Назавтра, когда на борту «Соединенных Штатов» уже началось мое возвращение в Европу, я спросил себя: интересно знать, кто еще нынче способен за один‑единственный день (день, который уже целиком содержался во временном пространстве экскрементального яйца, привидевшегося мне в утреннем сне) умудриться обратить в драгоценное творчество все грубое и бесформенное время моей бредовой материи? Кому хватило бы вспышки одного‑единственного яйца, чтобы повесить на свой неповторимый ус всю прошлую и грядущую историю марксизма? Кому оказалось бы под силу найти число 77.758.469.312магическое число, способное сбить с возможного пути всю абстрактную живопись и современное искусство в целом? Кому, скажите, удалось бы водрузить мою самую грандиозную картину «Космическая мечта Христофора Колумба» на стенах мраморного музея за три года до того, как этот музей был воздвигнут? Кто, повторяю, кто смог бы однажды днем, под эротическое благоухание цветов жасмина Галы, собрать столько белоснежнейших яиц, чистотою и совершенством превосходящих все, что было в прошлом, и все, что ждет нас в будущем, и смешать их с самыми грешными мыслями Дали? Ну кто еще был бы способен так жить и так агонизировать, так отказываться от пищи и столько блевать и из немногого сделать так много? Пусть же бросит камень тот, кто способен на большее! Дали заранее преклоняет колени, он готов всей грудью принять удар — ведь если теперь и полетит в него камень, то разве что только философский.

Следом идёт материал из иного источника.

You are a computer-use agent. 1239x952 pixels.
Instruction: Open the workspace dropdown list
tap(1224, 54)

А теперь оставим все эти любопытные истории и поднимемся на более высокие иерархические ступени, займемся категорией живого ядра Галы, этого нежнейшего мотора, который приводит в движение, заставляет работать мой параноидно‑критический метод, осуществляя метаморфозу, превращающую в духовное золото один из самых аммиачных и безумных дней моей нью‑йоркской жизни. А теперь посмотрите, как действует то же самое галарианское ядро, если перенести его в высшей степени анимистические угодья гомерических пространств ПортЛьигата.

 

2‑е

 

Мне снились два моих совсем крошечных, жалких и почти просвечивающих насквозь молочных зубика, которые я столь поздно утратил, и, пробудившись, я попросил Галу, не попробует ли она в течение дня воспроизвести в первоначальном виде эти два крошечных зубика с помощью двух рисовых зерен, подвешенных на нитке к потолку. Они олицетворяли бы примитивный символ наших лилипутских начал, а мне во что бы то ни стало хотелось, чтобы это сфотографировал Робер Дешарн.

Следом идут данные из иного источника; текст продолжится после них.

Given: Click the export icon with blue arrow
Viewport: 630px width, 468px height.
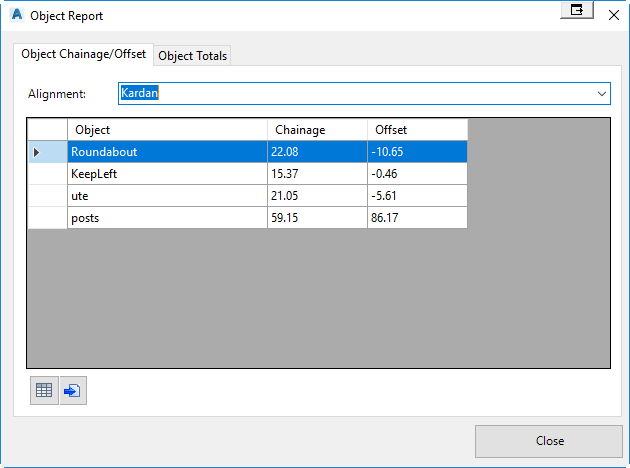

Целый день я буду бездельничать, ведь именно этим я привык заниматься все шесть месяцев, которые я ежегодно провожу в Порт‑Льигате. Бездельничать, то есть писать без передышки. Гала сидит у моих босых ног, словно какая‑то космическая обезьяна, или как внезапный майский ливень, или как плетеная корзинка, наполненная лесной черникой. Не желая даром терять время, спрашиваю, не может ли она составить мне список «исторических яблок». Она начинает декламировать, словно читает молитву:

— Яблоко первородного греха Евы, анатомическое Адамово яблоко, эстетическое яблоко суда Париса, аффективное яблоко Вильгельма Телля, гравитационное яблоко Ньютона, структурное яблоко Сезанна…

Тут она, засмеявшись, изрекает:

— Все, на этом с историческими яблоками покончено, ибо следующим будет ядерное яблоко, и оно взорвется.

— Сделай же так, чтобы оно взорвалось! — молю я.

— Оно взорвется в полдень.

Я верю ей, ведь все, что она говорит, есть чистейшая правда. В полдень обнаруживается, что маленькая пятиметровая тропинка около нашего патио удлинилась на целых триста метров, ибо Гала тайком купила расположенную по соседству оливковую рощу, где утром проложили белоснежную известковую дорожку. Начало этой новой дорожки пометили гранатовым деревом — вот вам и взрывчатое гранатовое яблоко!

Затем Гала, предвосхищая мои желания, предлагает мне соорудить шкатулку с шестью перегородками из чистых медных листов, предназначенных для того, чтобы обстреливать их гвоздями и другими клинообразными металлическими предметами. Если в центре этой шкатулки взорвать гранату, то осколки ее одновременно и апокалиптически выгравировали бы шесть иллюстраций моего Апокалипсиса по свя— тому Иоанну(Опубликовано Жозефом Форэ в Париже в 1960 году.).

«Что ты хочешь, сердце мое? Чего ты желаешь, сердце мое?» Так всякий раз говорила мне мать, склоняясь ко мне с материнской заботой. Желая отблагодарить Галу за взрывчатое гранатовое яблоко, я повторил:

— Что ты хочешь, сердце мое? Чего ты желаешь, сердце мое?

И она ответила новым подарком для меня:

— Бьющееся сердце из рубина! Это сердце стало прославленным драгоценным украшением из коллекции Читхэма, которое выставлялось по всему миру.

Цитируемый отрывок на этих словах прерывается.